Première année d’Edouard Philippe à Matignon : “C’est un peu le Fillon de Macron”

Le 15 mai 2017, Edouard Philippe était nommé Premier ministre par Emmanuel Macron. Un an plus tard, que retenir des débuts à Matignon de l’ancien maire du Havre ? Pour le spécialiste d’histoire politique française Christian Delporte, Edouard Philippe adopte une posture passive, propre au cadre de la Ve République.

Que retenir de la première année d’Edouard Philippe à Matignon ?


Les sondages ont montré qu’après plusieurs mois, les Français connaissaient encore mal son nom. Cela a permis à Emmanuel Macron de mettre en avant à la fois sa volonté de renouvellement de la vie politique, mais aussi de ne pas avoir à faire avec une personnalité trop forte, qui pourrait le contester. Il ne faut jamais avoir une personnalité trop forte lorsqu’on est Premier ministre en France.

Edouard Philippe a jusqu’ici exercé sa fonction de Premier ministre de manière très sobre. Il s’attache à s’appliquer au cadre de la Ve République : un président de la République qui fixe le cap et un Premier ministre qui exécute. Il ne dispose pas d’une grande liberté décisionnelle. En fait, c’est un peu le Fillon de Macron. Ce dernier annonce d’abord les grandes orientations, puis Edouard Philippe arrive en conférence de presse et explique comment on va faire.

Le couple Edouard Philippe-Emmanuel Macron serait donc un duo qui fonctionne ?


Tout à fait. Edouard Philippe est un homme de droite. De droite modérée, mais de droite. Et le programme politique appliqué par Emmanuel Macron est un programme qui lui convient. Pour le moment, ils sont sur la même ligne. Il n’y a pas de raison qu’il y ait de clash.

Si les deux partagent le même goût de la politique libérale, il ne faut pas oublier qu’Edouard Philippe a aussi été désigné par le président de la République afin de faire exploser la droite. Et ça a fonctionné. Le fait qu’Edouard Philippe ne soit pas encarté à La République en marche fait d’ailleurs partie de cette même tactique politique.

Edouard Philippe peut-il être l’unique Premier ministre du quinquennat ?

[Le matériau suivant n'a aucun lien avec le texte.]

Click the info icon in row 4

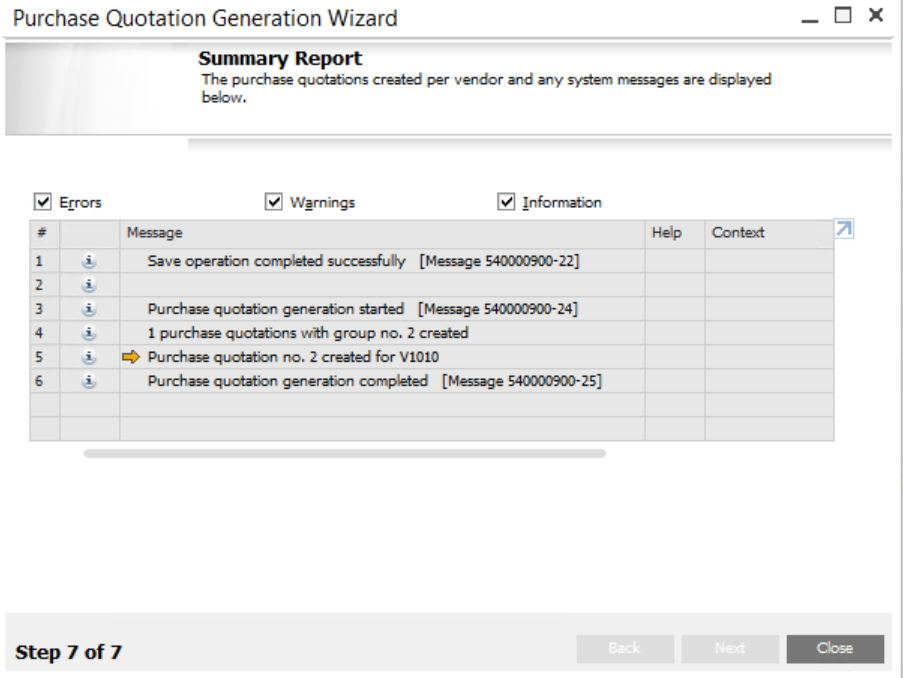[89, 333]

Il n’y a que deux raisons qui pourraient lui faire quitter ses fonctions. La première, ce serait un cas de désaccord majeur avec la politique du président de la République. Mais je n’ai jusqu’ici pas perçu le moindre désaccord entre les deux hommes. Par contre, une forte chute de la popularité d’Emmanuel Macron pourrait avoir des conséquences. Il faudrait alors créer un choc. Le choc, c’est de faire sauter le fusible. Et le fusible, c’est Edouard Philippe. Mais si la popularité d’Emmanuel Macron reste au même niveau ou si celle d’Edouard Philippe ne s’écroule pas, il n’y a pas de raison que ça bouge.

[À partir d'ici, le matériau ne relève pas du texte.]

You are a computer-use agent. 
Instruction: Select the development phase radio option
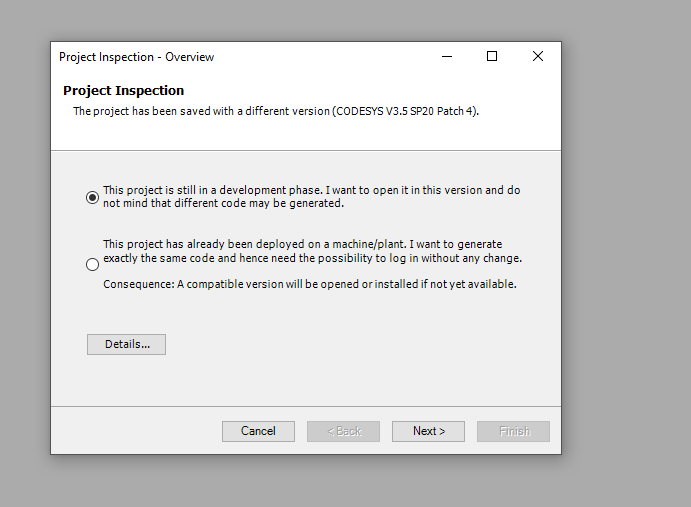coord(92,197)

Reste la question des ambitions personnelles d’Edouard Philippe. N’aurait-il pas à un moment envie de plus de lumière, de plus de liberté dans ses décisions ? Je n’en ai pas l’impression. Il a déjà été à la tête d’une mairie, il ne va pas créer un parti… Je ne crois pas que ça fasse partie de ses objectifs. Finalement, le poste de Premier ministre, c’est un peu le rôle de sa vie.